Pick out every line of the records that contains the string "click", treating uppercase and lowercase letters as different.

> [INPUT]:
* start *
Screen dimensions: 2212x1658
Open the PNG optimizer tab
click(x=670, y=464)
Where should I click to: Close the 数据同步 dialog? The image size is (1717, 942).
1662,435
* end *
> [RESPONSE TO THE EXERCISE]:
click(x=670, y=464)
Where should I click to: Close the 数据同步 dialog? The image size is (1717, 942).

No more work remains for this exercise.